誰に聞いたのかって? 研磨が俺に話すわけがないでしょ。とはいえ彼女の方から俺に報告してくるはずもない。つまり……。
雰囲気で分かってしまったんですよねぇ。なんっつーかこう、ボディタッチ多くない? みたいな、そんな距離感で話してたっけ? みたいな、余裕が垣間見えてるよね? みたいな。
何よりも、先に進んでいないことを悩んでいた彼女の表情が、晴れていることが何よりの証拠でしょ。
そういうことは聞かないのがオトナのマナーだと思う。でもね。でもですよ。研磨は俺の幼馴染なわけですよ。つまり、俺は彼といると中二くらいの頭に戻っちゃうんですよ。ねぇ、この中二感、どうしてくれるんですか研磨くん。
聞くなら今。今しかない。キョロキョロと周りを見回し、研磨の姿を探した。うん、キッチンにいる。みんなは鍋をつつくのに夢中になっているし、彼女の方は女子トークが盛り上がっているようだ。あー、もう無理。聞きますよ!? 俺は聞いちゃいますよ!?

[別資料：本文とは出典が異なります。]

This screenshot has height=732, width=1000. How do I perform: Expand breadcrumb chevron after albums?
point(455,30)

俺は新しいビールを取りに行くフリをして、そっとキッチンへと向かった。冷蔵庫を漁っている研磨の後ろから、そっと声をかける。
「ねぇ、研磨くん」
「なに」
「上手くいったようで何より」
それだけ伝えただけなのに、ぎろりと睨まれた。なんで。
「きもちよかった?」
「またすぐそういうこと言う」
「だって気になるでしょ」
「幼馴染のそういう話聞いて楽しいわけ? クロは」
「めーっちゃ楽しい」
「……」
「っていうか、否定しないってことはしたんだ? オメデトウ」
またどうせ『うるさい』って睨まれるんでしょうね。分かってますよ、幼馴染の言動くらい。

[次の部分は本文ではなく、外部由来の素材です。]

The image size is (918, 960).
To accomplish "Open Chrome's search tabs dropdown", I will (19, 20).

ところが研磨は動きを止めて、頬を真っ赤にして固まってしまった。何かを思い出したかのように。冷蔵庫から、早く閉めろと音が鳴り始める。えっ、えっ、何この反応!? こんな研磨くん初めて見るんですけど。
ん、もしかして。この人たち……。
「……二回目のタイミングで、悩んでるとか?」
「聞こえない」
「ビンゴ!? 俺オトナだからこういうの分かっちゃうんだよね」
「オトナだったらそういうこと聞かないしうるさいし!」
「っは! あはは! ちょ、研磨くん真っ赤〜! え、オニーサンが教えてあげよーか?」
「知らない!」
研磨はバタンと冷蔵庫を閉めて、みんなの元へと戻っていった。耳まで真っ赤になった研磨を見て、リエーフが「研磨さん飲みすぎました?」なんて言っている。察してしまったらしい彼女だけが、研磨の方を見て顔を赤く染めた。
「じゃ、今日は早めにお開きにしましょーか」
あー。あー! あーー!!
もうこのふたり、じれったすぎでしょ。本当に。これは彼女の方にも一言入れ知恵しておかねばならない。
「ねぇ」
「クロさん」
「泊まっていくんでしょ?」
「えっ!? えっ!?」
「研磨くんが泊まってほしいって言ってたけど? じゃ、俺たちは片付けたら帰るからふたりの時間楽しんで」
そこまで伝えたところで、研磨に睨まれたのでそれ以上話すのはやめておいた。研磨くん、独占欲強いからね。
俺の言葉で真っ赤になってしまった彼女は、同じく真っ赤になったままの研磨と目を合わせて黙りこくっている。あー、俺、何見せられてんの。
ま、今夜はお熱い夜になることでしょ。さっさと帰りますかね。
そんなことを考えながら、俺は高速で皿を洗ったのだった。